Early into his education at the local national primary school, his intellectual capacity and promise of greater things was often remarked upon. Indeed, despite his young age, he was selected school monitor – a position of considerable responsibility, as the student monitors the progression of fellow students as well as the teaching capabilities of the teacher. He next studied at Daniel Duggan’s Intermediate and University School in Skibbereen; at about this time, he was to meet several individuals who would draw him further into the Irish nationalist movement and deepen his appreciation of Irish language and culture. These included James Duggan, a local Sinn Féin activist and acquaintance of Gearóid’s cousin Michael Collins. The two shared a grandmother on the McCarthy side of their respective families. Duggan encouraged Gearóid to join the Gaelic League, which he did at the mere age of 10. Notably, Gearóid’s father, Michael O’Sullivan, chose to complete the family’s 1911 Census form in Irish.

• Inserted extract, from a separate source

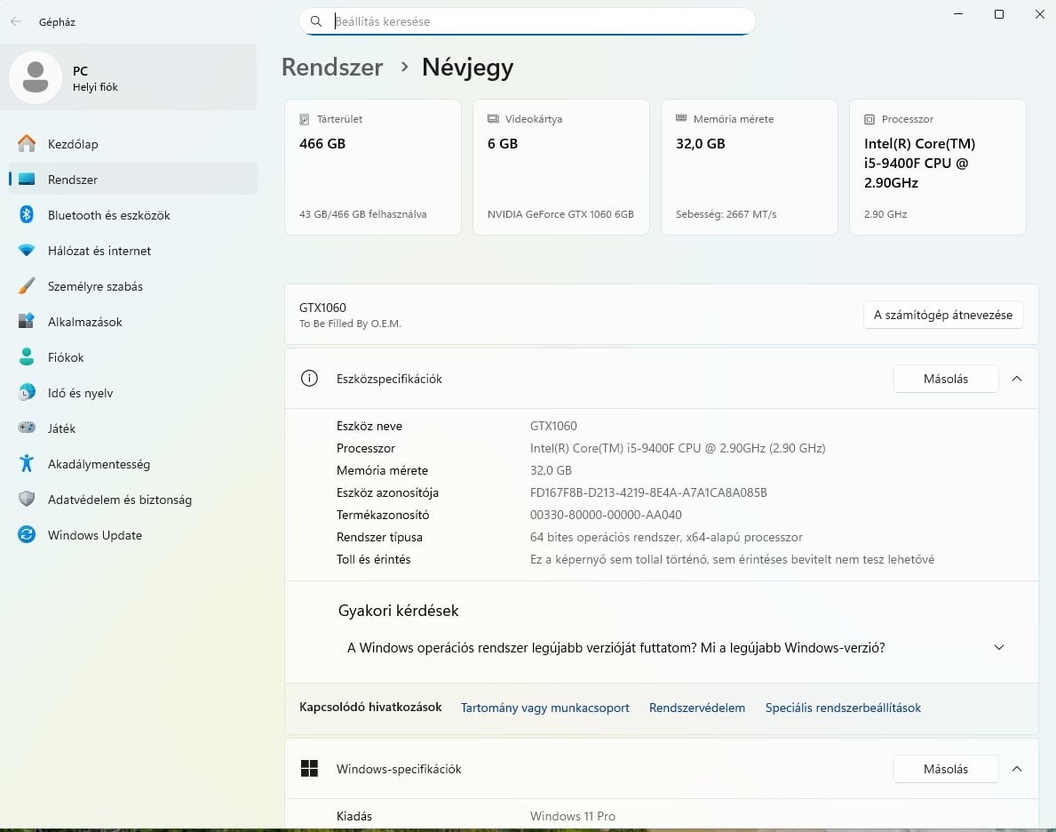The width and height of the screenshot is (1056, 832).
Task: Open Tartomány vagy munkacsoport link
Action: point(544,708)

In 1909, O’Sullivan joined St Patrick’s College of Education, in Drumcondra, Dublin, to train for a career in teaching. While not quite 19, he had already completed the second arts examination of the Royal University of Ireland. In 1912 he took up a teaching post at St Pauls National School Phibsboro. He joined the Keating branch of the Gaelic League, quickly assuming a leadership role within the organizaition and tirelessly traveling to teach Irish to League members while also studying for his BA at the National University and drilling with the Irish Volunteers. It was also here that he became re-acquainted with Michael Colliins, who joined the League in 1916 upon his return to Ireland from London, where he’d held a Postal Service position

O’Sullivan, then 25, had been personally chosen by Seán Mac Diarmada to serve as his aide-de-camp. James Connolly gave him the additional honor of raising the Tri-Colour over the GPO with an Irish Argentinian who hoisted the Green Flag of the Republic over the GPO at the same time. – He was Eamon Bulfin, born in Buenos Aires in 1892, the son of William Bulfin (1864-1910) from near Birr, Co. Offaly. His father William Bulfin had emigrated to Argentina at the age of 20 and was a writer and journalist who became editor and proprietor of ‘The Southern Cross’. A friend of Arthur Griffith, he did much to help launch Sinn Féin. William also helped finance Pádraig Pearse’s Scoil Éanna (St. Enda’s School) which opened in September, 1908).